■ YOUR TASK
Copy every line of the data that includes the string "computer".

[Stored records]

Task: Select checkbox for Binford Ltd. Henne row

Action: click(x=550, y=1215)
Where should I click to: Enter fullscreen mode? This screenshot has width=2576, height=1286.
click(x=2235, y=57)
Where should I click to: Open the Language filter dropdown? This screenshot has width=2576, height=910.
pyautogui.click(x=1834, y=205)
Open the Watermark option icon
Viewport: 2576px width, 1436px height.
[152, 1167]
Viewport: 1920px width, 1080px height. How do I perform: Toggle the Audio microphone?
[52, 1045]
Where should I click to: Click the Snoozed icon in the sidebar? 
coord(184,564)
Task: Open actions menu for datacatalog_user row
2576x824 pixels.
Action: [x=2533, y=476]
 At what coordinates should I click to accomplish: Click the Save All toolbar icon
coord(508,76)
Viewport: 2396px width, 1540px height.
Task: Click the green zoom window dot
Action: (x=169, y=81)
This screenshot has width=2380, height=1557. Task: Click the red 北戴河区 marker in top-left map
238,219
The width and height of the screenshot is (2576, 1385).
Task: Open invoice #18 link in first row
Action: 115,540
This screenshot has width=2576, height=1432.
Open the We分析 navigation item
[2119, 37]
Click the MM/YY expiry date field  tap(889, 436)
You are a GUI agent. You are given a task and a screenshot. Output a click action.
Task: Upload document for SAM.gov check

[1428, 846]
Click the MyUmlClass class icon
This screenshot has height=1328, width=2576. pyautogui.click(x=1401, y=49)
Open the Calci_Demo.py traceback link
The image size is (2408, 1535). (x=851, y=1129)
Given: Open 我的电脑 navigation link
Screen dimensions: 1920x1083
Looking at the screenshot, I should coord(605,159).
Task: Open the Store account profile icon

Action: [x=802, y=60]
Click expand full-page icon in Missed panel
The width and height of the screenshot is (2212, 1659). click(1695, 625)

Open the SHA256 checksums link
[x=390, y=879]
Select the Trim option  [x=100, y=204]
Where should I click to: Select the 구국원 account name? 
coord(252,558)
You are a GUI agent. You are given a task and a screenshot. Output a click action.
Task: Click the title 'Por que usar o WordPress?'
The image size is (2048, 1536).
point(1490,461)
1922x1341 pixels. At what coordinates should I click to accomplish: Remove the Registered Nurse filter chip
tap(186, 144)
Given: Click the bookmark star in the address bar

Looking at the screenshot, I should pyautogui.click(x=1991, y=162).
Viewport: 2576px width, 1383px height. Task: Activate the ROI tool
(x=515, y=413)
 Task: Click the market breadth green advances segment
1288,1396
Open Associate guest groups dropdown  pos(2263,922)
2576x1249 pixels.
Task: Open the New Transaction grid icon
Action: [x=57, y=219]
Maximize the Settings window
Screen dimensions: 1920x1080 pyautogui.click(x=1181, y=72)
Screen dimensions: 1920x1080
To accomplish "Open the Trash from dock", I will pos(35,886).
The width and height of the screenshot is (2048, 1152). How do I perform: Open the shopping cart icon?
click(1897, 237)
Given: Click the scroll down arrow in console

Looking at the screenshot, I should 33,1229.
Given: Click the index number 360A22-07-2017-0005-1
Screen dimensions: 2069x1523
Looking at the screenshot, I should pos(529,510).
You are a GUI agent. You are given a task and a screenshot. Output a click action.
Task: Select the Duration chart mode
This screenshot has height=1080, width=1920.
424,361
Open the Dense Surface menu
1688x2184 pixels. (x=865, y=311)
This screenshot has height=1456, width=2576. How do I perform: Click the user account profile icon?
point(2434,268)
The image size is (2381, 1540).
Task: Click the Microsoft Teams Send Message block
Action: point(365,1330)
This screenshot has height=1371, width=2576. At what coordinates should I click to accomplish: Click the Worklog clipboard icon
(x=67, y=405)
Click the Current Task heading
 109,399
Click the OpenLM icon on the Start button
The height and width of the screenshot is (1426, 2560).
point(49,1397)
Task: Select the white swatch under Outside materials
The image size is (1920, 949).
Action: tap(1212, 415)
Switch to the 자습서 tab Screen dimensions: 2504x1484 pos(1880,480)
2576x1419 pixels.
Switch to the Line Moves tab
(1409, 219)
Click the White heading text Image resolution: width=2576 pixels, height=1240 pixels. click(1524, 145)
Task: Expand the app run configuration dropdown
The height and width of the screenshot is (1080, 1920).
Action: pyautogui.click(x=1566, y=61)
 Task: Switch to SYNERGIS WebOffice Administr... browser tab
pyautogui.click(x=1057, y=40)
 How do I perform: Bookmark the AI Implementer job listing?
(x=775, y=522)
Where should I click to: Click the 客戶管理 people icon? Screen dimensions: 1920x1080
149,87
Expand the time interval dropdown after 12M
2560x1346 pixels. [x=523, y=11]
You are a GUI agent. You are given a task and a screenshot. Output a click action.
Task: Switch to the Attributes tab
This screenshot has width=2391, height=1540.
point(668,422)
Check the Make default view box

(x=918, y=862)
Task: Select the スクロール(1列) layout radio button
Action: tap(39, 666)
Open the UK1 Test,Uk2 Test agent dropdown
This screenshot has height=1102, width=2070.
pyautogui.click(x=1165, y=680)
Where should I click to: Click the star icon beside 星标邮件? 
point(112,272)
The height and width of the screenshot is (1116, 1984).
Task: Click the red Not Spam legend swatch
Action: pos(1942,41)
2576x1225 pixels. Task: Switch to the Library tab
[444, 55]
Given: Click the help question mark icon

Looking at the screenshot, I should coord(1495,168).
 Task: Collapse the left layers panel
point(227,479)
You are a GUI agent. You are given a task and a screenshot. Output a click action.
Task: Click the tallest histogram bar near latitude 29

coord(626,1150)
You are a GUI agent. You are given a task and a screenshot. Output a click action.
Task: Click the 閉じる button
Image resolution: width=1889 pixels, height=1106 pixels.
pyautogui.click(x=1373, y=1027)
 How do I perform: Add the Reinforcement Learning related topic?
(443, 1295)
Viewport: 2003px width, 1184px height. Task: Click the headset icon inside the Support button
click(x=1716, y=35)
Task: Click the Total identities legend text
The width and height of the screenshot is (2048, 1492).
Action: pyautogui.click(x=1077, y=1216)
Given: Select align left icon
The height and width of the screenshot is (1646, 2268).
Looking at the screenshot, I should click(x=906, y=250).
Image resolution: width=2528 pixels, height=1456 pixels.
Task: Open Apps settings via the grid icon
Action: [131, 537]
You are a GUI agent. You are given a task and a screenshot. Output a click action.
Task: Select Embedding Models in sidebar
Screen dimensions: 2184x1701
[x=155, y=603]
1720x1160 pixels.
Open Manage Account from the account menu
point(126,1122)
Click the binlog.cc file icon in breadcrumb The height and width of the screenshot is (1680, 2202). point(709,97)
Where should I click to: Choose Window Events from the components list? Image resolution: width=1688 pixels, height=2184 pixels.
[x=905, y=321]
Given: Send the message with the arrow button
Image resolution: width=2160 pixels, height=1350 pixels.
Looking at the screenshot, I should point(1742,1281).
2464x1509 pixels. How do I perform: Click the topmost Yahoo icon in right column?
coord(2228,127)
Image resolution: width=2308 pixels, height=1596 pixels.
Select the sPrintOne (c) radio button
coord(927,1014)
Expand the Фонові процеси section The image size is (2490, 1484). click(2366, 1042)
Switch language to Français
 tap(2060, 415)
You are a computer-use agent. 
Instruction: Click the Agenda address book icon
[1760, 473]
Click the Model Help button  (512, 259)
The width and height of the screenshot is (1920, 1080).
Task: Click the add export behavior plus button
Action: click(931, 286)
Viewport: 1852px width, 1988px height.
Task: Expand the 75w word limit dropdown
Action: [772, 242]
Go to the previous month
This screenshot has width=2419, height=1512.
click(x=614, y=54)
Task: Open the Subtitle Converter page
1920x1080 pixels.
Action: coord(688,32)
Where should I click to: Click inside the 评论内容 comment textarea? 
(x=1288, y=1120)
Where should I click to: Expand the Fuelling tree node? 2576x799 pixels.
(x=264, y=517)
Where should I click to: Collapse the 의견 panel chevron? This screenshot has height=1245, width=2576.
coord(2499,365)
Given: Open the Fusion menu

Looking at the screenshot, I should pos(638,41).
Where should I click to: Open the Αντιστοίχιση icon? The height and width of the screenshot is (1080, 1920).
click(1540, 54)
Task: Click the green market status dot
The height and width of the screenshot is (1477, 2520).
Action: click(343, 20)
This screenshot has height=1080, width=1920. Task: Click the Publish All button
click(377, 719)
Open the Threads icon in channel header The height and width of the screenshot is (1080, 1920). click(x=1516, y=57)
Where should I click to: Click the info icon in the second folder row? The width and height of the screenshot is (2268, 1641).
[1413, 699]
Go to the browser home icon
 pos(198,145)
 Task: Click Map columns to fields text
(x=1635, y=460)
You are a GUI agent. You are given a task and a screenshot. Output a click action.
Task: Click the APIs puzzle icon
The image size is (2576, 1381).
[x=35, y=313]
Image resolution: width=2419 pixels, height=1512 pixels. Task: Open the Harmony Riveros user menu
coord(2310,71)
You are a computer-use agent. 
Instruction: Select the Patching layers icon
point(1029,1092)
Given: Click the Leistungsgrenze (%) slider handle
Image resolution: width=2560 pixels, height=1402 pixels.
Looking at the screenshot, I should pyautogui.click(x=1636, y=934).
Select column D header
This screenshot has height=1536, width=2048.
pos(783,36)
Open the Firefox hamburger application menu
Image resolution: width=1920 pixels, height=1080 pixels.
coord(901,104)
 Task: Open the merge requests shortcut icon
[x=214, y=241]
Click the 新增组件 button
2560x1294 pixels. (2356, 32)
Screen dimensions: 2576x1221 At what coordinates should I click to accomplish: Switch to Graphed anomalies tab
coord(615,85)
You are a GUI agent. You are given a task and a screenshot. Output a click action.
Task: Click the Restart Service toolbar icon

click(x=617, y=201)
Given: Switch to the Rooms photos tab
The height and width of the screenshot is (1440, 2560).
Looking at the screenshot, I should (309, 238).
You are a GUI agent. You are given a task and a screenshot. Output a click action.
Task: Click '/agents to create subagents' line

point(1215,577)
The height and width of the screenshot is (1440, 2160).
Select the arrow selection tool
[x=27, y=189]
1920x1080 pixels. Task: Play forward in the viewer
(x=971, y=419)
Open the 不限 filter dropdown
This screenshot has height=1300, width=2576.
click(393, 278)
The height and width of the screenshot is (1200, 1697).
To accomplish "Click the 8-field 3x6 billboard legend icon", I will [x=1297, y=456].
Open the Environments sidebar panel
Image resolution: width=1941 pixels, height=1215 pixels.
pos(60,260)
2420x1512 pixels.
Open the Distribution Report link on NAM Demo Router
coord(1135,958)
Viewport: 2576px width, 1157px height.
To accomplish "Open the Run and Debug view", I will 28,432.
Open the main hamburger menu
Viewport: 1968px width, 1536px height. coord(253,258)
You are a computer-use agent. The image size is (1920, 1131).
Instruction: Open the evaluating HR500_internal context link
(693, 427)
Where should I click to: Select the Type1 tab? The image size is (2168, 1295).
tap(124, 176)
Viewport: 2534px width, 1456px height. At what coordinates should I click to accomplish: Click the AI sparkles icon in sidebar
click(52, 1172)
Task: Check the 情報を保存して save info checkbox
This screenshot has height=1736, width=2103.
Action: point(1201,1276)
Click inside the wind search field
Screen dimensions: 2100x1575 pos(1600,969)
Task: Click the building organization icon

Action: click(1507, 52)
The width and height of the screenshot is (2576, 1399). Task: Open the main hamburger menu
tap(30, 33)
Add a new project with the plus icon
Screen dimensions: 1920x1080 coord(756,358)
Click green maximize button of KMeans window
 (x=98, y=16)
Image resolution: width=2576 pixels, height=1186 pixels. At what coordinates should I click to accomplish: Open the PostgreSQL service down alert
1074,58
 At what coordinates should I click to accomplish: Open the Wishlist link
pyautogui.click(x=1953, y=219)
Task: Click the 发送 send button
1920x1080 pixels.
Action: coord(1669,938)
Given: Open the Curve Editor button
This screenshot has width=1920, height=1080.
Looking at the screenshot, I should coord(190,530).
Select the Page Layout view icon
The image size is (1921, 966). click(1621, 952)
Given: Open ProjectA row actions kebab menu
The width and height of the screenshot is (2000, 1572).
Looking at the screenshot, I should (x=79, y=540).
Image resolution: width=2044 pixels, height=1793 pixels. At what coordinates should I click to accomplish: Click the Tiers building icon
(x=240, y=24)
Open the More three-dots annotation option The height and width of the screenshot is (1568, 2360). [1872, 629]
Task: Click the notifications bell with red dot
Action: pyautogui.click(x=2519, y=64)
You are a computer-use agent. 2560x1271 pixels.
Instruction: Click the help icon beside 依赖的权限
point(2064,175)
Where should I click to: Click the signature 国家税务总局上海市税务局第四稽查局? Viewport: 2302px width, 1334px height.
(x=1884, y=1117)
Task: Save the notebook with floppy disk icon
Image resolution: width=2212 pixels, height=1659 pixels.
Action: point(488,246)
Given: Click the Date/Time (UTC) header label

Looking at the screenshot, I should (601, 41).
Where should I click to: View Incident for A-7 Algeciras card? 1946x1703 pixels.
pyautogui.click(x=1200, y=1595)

■ ANSWER TO THIS TASK
You are a computer-use agent. 
You are a computer-use agent. 
You are a computer-use agent. The image size is (1920, 1131).
You are a computer-use agent. 2560x1271 pixels.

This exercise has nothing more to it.